Dunkin' Brands Group Inc (NASDAQ:DNKN) reported a better-than-expected quarterly profit, helped by a rise in sales at its Dunkin' Donuts chain in the United States, its largest market.
Sales at established Dunkin' Donuts franchisees in the United States rose 2 percent in the third quarter ended Sept. 27, helped by growing sales of beverages and add-ons like hash browns and breakfast sandwiches.
Analysts polled by Consensus Metrix had expected a 2.3 percent rise for those stores in the same period.
Overall U.S Dunkin' Donuts sales rose 6.5 percent, helped by an increase in the number of outlets and higher royalty fees from the renewal of contracts with existing franchisees.
U.S. Dunkin' Donuts shops account for roughly three-quarters of the company's total revenue.
The company, which also owns the Baskin-Robbins ice cream chain, said achieving the low-end of the 2014 U.S. comparable store sales growth target of 2-3 percent for its Dunkin' Donuts business would be a challenge due to growing competition and "ongoing challenges with the economy."
The Canton, Massachusetts-based company cut its 2014 outlook in July as its doughnut shops battled increased competition from fast-food rivals such as McDonald's Corp and high milk prices ate into profits in its Baskin-Robbins business.
McDonald's, Dunkin's top rival in the United States, said earlier this week sales at restaurants open at least 13 months, fell 3.3 percent in the domestic market.
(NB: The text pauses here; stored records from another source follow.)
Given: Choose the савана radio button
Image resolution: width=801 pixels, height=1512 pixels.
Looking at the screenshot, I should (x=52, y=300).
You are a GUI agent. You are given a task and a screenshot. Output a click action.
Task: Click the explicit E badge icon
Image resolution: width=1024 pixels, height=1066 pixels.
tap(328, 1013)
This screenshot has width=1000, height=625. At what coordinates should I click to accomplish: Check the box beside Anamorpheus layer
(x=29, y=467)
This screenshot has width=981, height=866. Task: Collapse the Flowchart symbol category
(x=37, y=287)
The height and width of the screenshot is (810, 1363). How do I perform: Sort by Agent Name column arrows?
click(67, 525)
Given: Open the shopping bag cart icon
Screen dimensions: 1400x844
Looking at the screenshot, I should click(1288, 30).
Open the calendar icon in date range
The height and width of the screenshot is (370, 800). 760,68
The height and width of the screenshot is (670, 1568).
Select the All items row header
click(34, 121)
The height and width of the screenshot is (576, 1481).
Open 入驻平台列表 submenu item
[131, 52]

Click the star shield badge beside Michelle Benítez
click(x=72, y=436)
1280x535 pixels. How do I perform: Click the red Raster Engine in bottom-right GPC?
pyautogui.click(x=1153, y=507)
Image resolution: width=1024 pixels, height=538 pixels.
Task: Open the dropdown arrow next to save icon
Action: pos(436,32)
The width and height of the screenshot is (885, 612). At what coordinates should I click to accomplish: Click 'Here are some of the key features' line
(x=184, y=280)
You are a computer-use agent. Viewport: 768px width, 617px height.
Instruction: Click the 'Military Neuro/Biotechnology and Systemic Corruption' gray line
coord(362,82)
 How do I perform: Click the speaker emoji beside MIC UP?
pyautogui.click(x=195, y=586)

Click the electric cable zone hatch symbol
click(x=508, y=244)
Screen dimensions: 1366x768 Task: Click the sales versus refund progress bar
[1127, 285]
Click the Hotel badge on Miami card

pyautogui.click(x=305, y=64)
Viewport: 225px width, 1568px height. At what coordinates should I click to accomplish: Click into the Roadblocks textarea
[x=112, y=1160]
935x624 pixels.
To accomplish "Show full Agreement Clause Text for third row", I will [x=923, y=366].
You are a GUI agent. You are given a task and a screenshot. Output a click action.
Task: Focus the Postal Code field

Starbucks Corp, the world's biggest coffee chain, is scheduled to report results next week.
Dunkin' said net income attributable to Dunkin Brands rose to $54.7 million, or 52 cents per share, in the third quarter, from $40.2 million, or 37 cents per share, a year earlier.
Excluding items, earnings were 49 cents per share.
Total revenue rose 3.4 percent to $192.6 million.
Analysts on average had expected a profit of 47 cents per share on revenue of $196.9 million, according to Thomson Reuters I/B/E/S.
The company's shares closed at $46.79 on the Nasdaq on Wednesday. Up to Wednesday's close, the stock had fallen nearly 3 percent this year, while McDonald's had lost 6 percent of its value.